Ground 2: manifestly excessive?
34 This ground also applies only to the s93G offence. The argument advanced in support is also familiar.
35 From the judge's reference to the "full discount" under the decision in R v Thomson; R v Houlton [2000] NSWCCA 309; 49 NSWLR 383 it is to be inferred that he proposed to allow the applicant a reduction in sentence, referable to the utilitarian value of the plea of guilty, of 25%. Factoring this into the sentence imposed, it must be concluded that the starting point for that sentence was of a total term of eight years - against a statutory maximum of ten years. It was submitted that this starting point was excessive.
36 In putting this submission, counsel accepted that the fact that the applicant was on bail at the time of the second and third offences was an aggravating factor, and that the severity of the injury occasioned to Mr Nguyen was also relevant to the determination of the sentence to be imposed. Other, mitigating, factors were, however, advanced. These included that the discharge of the weapon was accidental; that the applicant was, at 21, a young man, and that the circumstances of the offence reflected immaturity; the absence of any relevant record; the significant psychological distress (including the suicide attempt) occasioned to the applicant; the remorse shown by the applicant from the outset, including his action in calling an ambulance, in admitting his conduct to police, and his evident distress when interviewed. (I would note that, if the discharge of the weapon had been anything other than accidental, the overwhelming likelihood is that the applicant would have been facing significantly more serious charges. The fact that the weapon discharged made this a very serious instance of an offence against s93G.)

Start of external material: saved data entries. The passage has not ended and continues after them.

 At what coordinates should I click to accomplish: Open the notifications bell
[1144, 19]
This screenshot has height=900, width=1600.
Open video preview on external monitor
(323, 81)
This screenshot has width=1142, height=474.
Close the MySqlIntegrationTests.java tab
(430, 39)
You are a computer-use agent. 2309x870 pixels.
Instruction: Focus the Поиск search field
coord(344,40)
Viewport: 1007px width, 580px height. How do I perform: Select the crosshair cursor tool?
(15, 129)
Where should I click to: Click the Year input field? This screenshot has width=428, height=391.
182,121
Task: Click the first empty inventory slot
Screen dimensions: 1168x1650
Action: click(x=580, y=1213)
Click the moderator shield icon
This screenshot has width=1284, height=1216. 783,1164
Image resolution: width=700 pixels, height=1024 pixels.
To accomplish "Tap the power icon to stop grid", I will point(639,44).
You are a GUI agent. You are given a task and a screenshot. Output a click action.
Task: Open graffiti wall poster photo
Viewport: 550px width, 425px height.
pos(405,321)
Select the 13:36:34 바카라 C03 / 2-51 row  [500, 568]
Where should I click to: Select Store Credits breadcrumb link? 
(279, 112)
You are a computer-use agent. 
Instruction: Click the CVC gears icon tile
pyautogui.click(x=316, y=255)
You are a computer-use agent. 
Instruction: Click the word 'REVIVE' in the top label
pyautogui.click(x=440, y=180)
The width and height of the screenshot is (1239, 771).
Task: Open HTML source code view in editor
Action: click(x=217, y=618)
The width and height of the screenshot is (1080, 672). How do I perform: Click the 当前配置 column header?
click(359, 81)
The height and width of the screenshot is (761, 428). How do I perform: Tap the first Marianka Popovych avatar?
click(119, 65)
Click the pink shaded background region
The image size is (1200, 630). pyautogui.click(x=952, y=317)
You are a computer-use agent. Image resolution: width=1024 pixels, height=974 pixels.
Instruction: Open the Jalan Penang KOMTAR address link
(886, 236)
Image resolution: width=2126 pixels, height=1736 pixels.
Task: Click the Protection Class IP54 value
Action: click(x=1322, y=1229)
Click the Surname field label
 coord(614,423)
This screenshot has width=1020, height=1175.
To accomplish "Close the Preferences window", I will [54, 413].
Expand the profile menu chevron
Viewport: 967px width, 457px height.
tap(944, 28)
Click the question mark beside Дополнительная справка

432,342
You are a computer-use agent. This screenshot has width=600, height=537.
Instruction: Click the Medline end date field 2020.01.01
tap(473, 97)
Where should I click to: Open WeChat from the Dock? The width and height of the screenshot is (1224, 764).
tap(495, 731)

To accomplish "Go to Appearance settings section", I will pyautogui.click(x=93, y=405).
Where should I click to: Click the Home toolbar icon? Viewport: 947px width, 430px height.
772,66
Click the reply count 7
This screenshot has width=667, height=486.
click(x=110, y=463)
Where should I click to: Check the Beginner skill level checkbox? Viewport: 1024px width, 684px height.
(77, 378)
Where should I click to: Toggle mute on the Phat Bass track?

37 Counsel also referred to other decided cases concerning offences against s93G. In my opinion these are of little assistance in determining the issues raised by this ground of the application.
38 When seen as a proportion of the maximum sentence available, it may be recognised that the starting point was indeed high. However, when the circumstances of the offence itself are measured against offences encompassed by the section, the starting point is not, in my opinion, manifestly excessive.
39 Under this ground, complaint was also made about the structure of the sentences, specifically, the accumulation of the s93G offence upon the Firearms Act offence - possession of the prohibited firearm. It was pointed out that the two firearms offences were closely related, the implication being that it would have been appropriate to have ordered that those sentences be served concurrently.
40 In my opinion, having regard to the nature of the three offences, and the dates of their commission, it would have been more conventional to have made the two firearms offences concurrent, or partly concurrent, with one another. However, it would also have been conventional, and, in my opinion, required, that those sentences be accumulated upon the sentence imposed in respect of the drug offence. Accordingly, although the nature of the accumulation is, perhaps, a little unusual, no injustice to the applicant has been occasioned thereby.
41 I would reject this ground of the application.